**Source passage**

"""
=====================
Vector autoregression
=====================

This example demonstrates how one can validate :code:`deepdow` on synthetic data.
We choose to model our returns with the vector autoregression model (VAR).
This model links future returns to lagged returns with a linear
model. See [Lütkepohl2005]_ for more details. We use a stable VAR
process with 12 lags and 8 assets, that is

.. math::

    r_t = A_1 r_{t-1} + ... +  A_{12} r_{t-12}


For this specific task, we use the :code:`LinearNet` network. It is very similar to VAR since it tries to find a linear
model of all lagged variables. However, it also has purely deep learning components like dropout, batch
normalization and softmax allocator.

To put the performance of our network into context, we create a benchmark **VARTrue** that has access to the true
parameters of the VAR process. We create a simple investment rule of investing all resources into the asset with the
highest future returns. Additionally, we also consider other benchmarks

- equally weighted portfolio
- inverse volatility
- random allocation


References
----------
.. [Lütkepohl2005]
    Lütkepohl, Helmut. New introduction to multiple time series analysis. Springer Science & Business Media, 2005.

**Data shown**
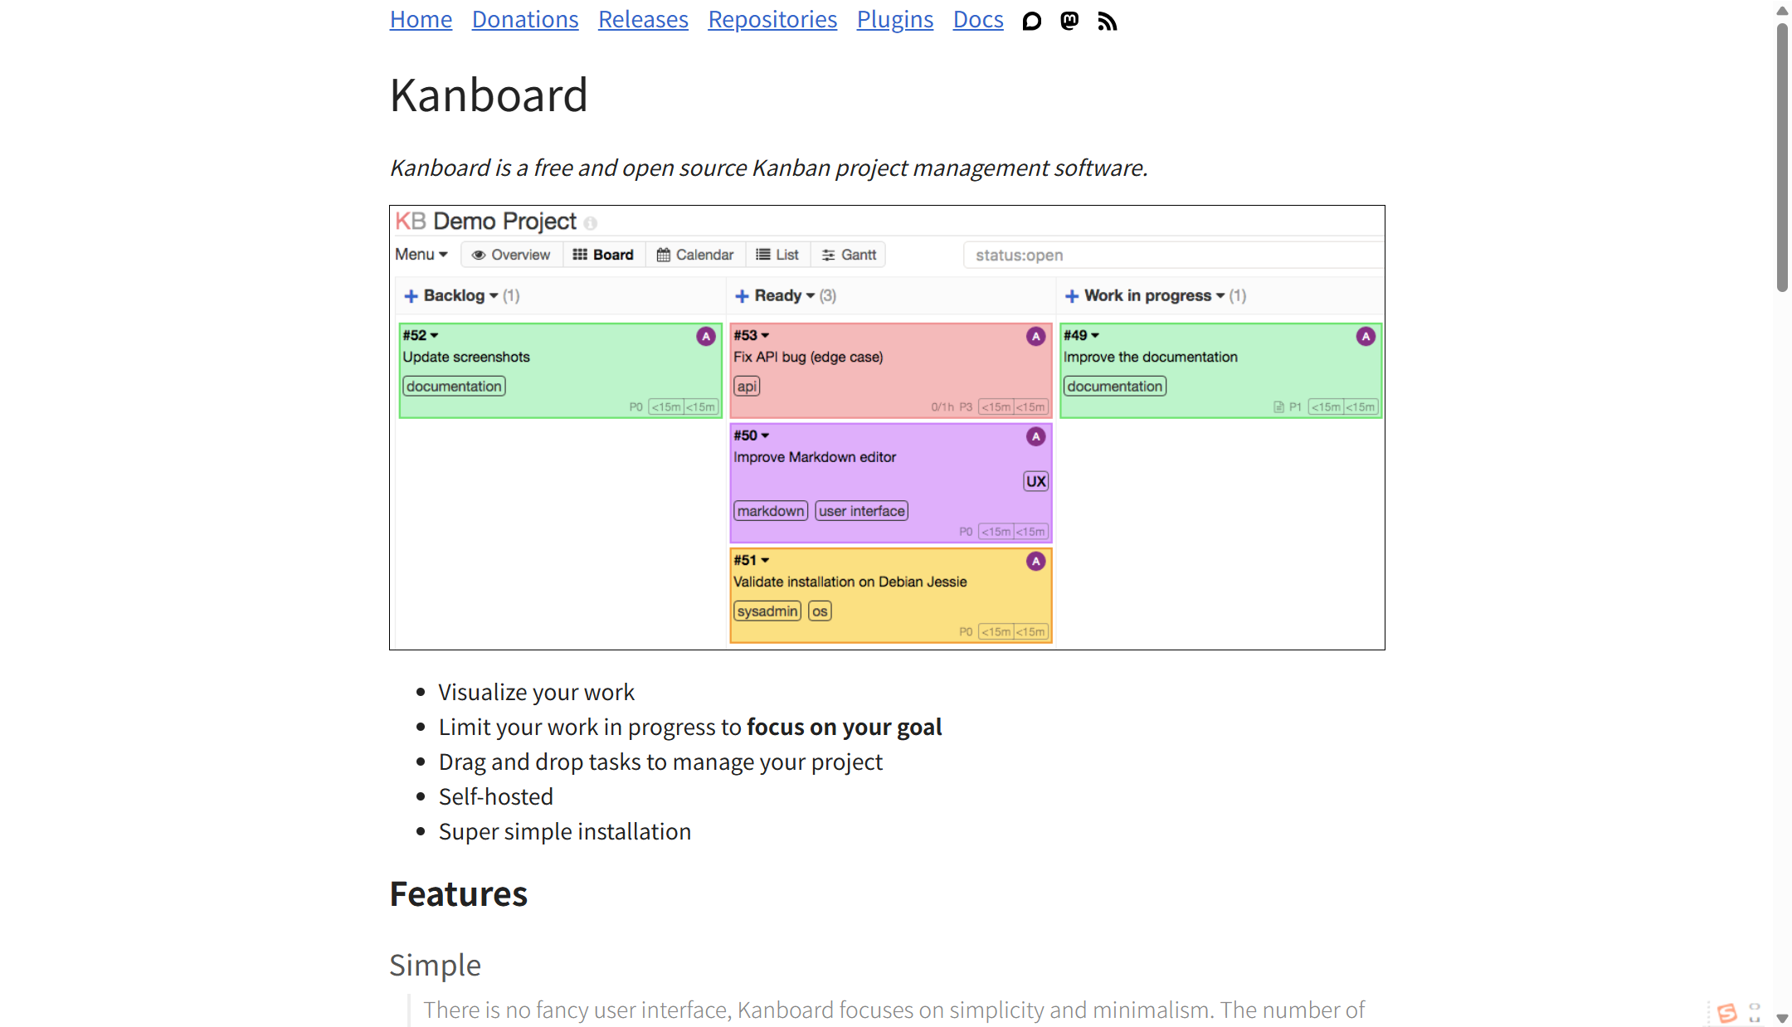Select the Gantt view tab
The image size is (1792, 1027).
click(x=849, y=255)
* * *
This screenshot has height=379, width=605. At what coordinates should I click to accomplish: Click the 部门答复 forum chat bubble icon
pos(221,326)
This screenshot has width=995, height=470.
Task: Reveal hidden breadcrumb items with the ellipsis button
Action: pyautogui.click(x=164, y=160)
* * *
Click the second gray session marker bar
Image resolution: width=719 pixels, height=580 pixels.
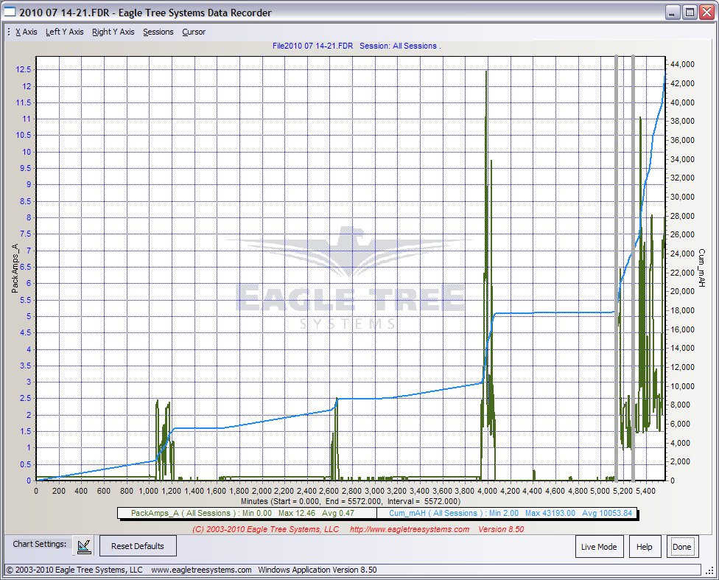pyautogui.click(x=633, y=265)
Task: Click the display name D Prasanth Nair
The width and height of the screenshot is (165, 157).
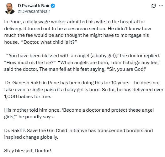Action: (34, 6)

**Tasks**
a – Do these statements agree with the vector autoregression text? Answer yes or no for each, and quote the text's deciding words exactly.
(i) The VAR process used has 12 lags and 8 assets.
(ii) The LinearNet network contains no deep learning components.
(iii) The VARTrue benchmark spreads its resources equally across all assets.
b – Please print the part of the vector autoregression text starting at "This example demonstrates" and ending at "and softmax allocator.".

**Full solutions**
a –
(i) Yes: "We use a stable VAR process with 12 lags and 8 assets"
(ii) No: "it also has purely deep learning components like dropout, batch normalization and softmax allocator"
(iii) No: "investing all resources into the asset with the highest future returns"

b –
This example demonstrates how one can validate :code:`deepdow` on synthetic data.
We choose to model our returns with the vector autoregression model (VAR).
This model links future returns to lagged returns with a linear
model. See [Lütkepohl2005]_ for more details. We use a stable VAR
process with 12 lags and 8 assets, that is

.. math::

    r_t = A_1 r_{t-1} + ... +  A_{12} r_{t-12}


For this specific task, we use the :code:`LinearNet` network. It is very similar to VAR since it tries to find a linear
model of all lagged variables. However, it also has purely deep learning components like dropout, batch
normalization and softmax allocator.